Edmondson v. Alig , 926 S.W.2d 856, 858 (Ky. App. 1996). A public agency that denies a request to inspect records carries the burden of proving that the claimed exemption applies to withhold the requested record. KRS 61.880(2)(c). The Act allows public agencies to deny a request to inspect records that are "preliminary drafts, notes, and correspondence with private individuals , other than correspondence which is intended to give notice of final action of a public agency." KRS 61.878(1)(i). Under KRS 61.878(1)(j), an exemption that is separate and distinct from KRS 61.878(1)(i), records that are "preliminary recommendations, and preliminary memoranda in which opinions are expressed or policies are formulated or recommended" are also exempt from inspection. However, Kentucky courts have held that such preliminary recommendations lose their exempt status if the recommendations are adopted by the agency as part of its final action. See
Univ. of Ky. v. Courier-Journal & Louisville Times Co. , 830 S.W.2d 373, 378 (Ky. 1992).
Here, the records withheld are internal preliminary communications between Board staff . The Appellant argues that the Board cannot rely on KRS 61.878(1)(i) to deny inspection of such communications because these are internal agency communications that were not exchanged with private individuals. He is correct. The plain language of KRS 61.878(1)(i) states the exception applies to "correspondence with private individuals ." And the Board does not explain how these emails could be considered "preliminary drafts" or "notes." Thus, KRS 61.878(1)(i) does not apply to deny inspection of these emails.

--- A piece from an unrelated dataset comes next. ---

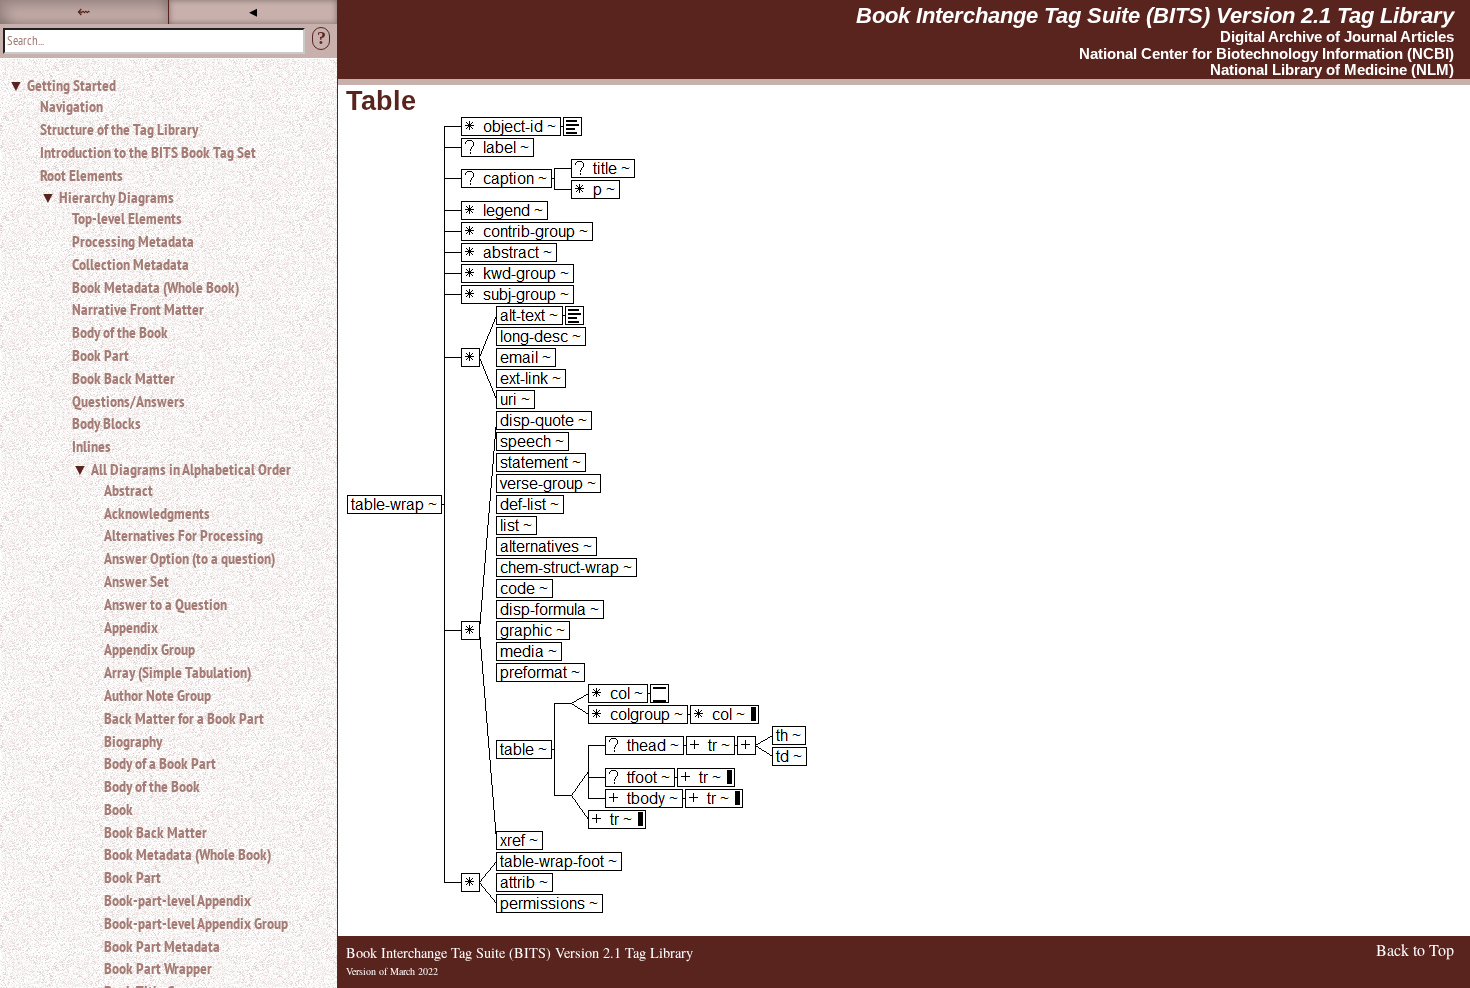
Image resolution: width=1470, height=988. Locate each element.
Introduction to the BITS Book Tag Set (148, 152)
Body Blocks (106, 423)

Moreover, the Board does not explain how these emails can still be considered preliminary. According to the Appellant, the Board has taken final action against his client. Thus, according to the Appellant, all 37 emails must be produced. He is partially correct. Only those policy recommendations that are adopted as part of the agency's final action lose their exempt status. Univ. of Ky. , 830 S.W.2d at 378. The Board does not assert that all of the recommendations discussed within these emails were rejected (and therefore not adopted) by the Board. Those emails containing recommendations or opinions which were not adopted by the Board continue to be exempt under KRS 61.878(1)(j). But any emails containing recommendations that were adopted by the Board have now lost their preliminary status and are no longer exempt. Univ. of Ky. , 830 S.W.2d at 378. The Board's "limited and perfunctory response," Edmondson , 926 S.W.2d at 858, did not explain how it concluded that these emails were exempt under KRS 61.878(1)(j) in light of the final action taken by the Board. 2Therefore, it violated the Act. 3
A party aggrieved by this decision may appeal it by initiating action in the appropriate circuit court pursuant to KRS 61.880(5) and KRS 61.882. Pursuant to KRS 61.880(3), the Attorney General shall be notified of any action in circuit court but shall not be named as a party in that action or in any subsequent proceedings.